======== Zu lesender Auszug
# Pc hängt



## ATIRadeon (14. März 2010)

Hallo ich habe seit neuestem Probleme beim spielen von spielen nach einer weil hängt sich der pc auf und auf dem Bildschirm erscheine senkrechte grüne streifen dann muss ich den Pc immer neu starten.

aber das passiert nur wenn ich spiele spiele.

Ich brauche dringend Hilfe.


----------



## Kyragan (14. März 2010)

Klingt als würde deine Grafikkarte überhitzen. Reinige mal sämtliche Lüfter und stell sicher, dass auch genügend Luft in den Rechner gelangt und irgendwo auch wieder raus.


----------



## Dagonzo (14. März 2010)

Ein Screenshot wäre mal nicht schlecht. Ich denke aber auch das es an der Temperatur liegt. Du solltest mal ein Programm wie *GPU-Z *mitlaufen lassen um das zu kontrollieren. Sind die Temps nicht zu hoch, sagen wir mal über 90-95°C und die Grafikfehler bleiben, dann wird sich deine Karte wohl demnächst komplett verabschieden.


----------



## ATIRadeon (14. März 2010)

Ich habe heute morgen mal mit dem 3DMark Vantage  durchlaufen lassen da ist alles normal gelaufen.


----------



## Dagonzo (14. März 2010)

Wenn du deine Grafikkarte mal richtig testen willst, dann nimm mal den *FurMark 

**http://www.ozone3d.net/benchmarks/fur/*

Aber achte auf die Temperaturen!


----------



## Voldemôrd (14. März 2010)

jop, probier erst mal bei belastung mit Furmark die Temperaturen zu messen, sind die normal ist bei dir wies bei mir der Fall war die Grafikkarte Kaputt....


----------



## ATIRadeon (14. März 2010)

So danke für den Tipp ich hab diesen auch grad umgesetzt, und diesen test gemacht habe alle Einstellungen von niedrig, langsam im höher gestellt, und die temperatur bleibt Konstanz bei 68 Grad, der höchste wert betrug 71 Grad. Aber alles ok auch auf höchster Einstellung keine abstürze auch die Temps waren normal.

ich muss auch sagen das ich heute morgen spielen konnte ohne probleme war aber halt ein anderes spiel aber das fordert schon mehr als das Game battlefield heroes


----------



## ATIRadeon (22. März 2010)

So muss mich nochmal melden leider, weis Net ob jemand den Thread noch liest geschweige denn darauf antworten. Ich habe jetzt nochmal Probiert zu zocken leider ohne Erfolg dieses mal habe ich Fallout 3 versucht zu zocken und da kamen die grünen Streifen auch, 

aber mir ist aufgefallen das das Spiel nicht mehr so flüssig lief wie immer das hatte ich bei diesem Spiel damals schon einmal auch meine ich das die Grünen Streifen da damals auch kamen weis nur nicht was ich gemacht habe damit es aufgehört hat.
================
Wie lautet die Stelle im Auszug über den hängenden PC, die mit „## Kyragan (14.“ beginnt und bis „demnächst komplett verabschieden.“ reicht, wenn man darin „Temperatur“ durch „Hitze“ ersetzt?
======== Gegebenes Material
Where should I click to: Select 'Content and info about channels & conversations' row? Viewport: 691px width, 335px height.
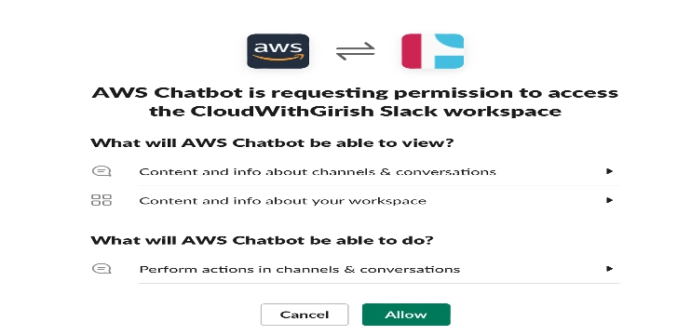(x=355, y=171)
================
**Erledigte Aufgabe**:
## Kyragan (14. März 2010)

Klingt als würde deine Grafikkarte überhitzen. Reinige mal sämtliche Lüfter und stell sicher, dass auch genügend Luft in den Rechner gelangt und irgendwo auch wieder raus.


----------



## Dagonzo (14. März 2010)

Ein Screenshot wäre mal nicht schlecht. Ich denke aber auch das es an der Hitze liegt. Du solltest mal ein Programm wie *GPU-Z *mitlaufen lassen um das zu kontrollieren. Sind die Temps nicht zu hoch, sagen wir mal über 90-95°C und die Grafikfehler bleiben, dann wird sich deine Karte wohl demnächst komplett verabschieden.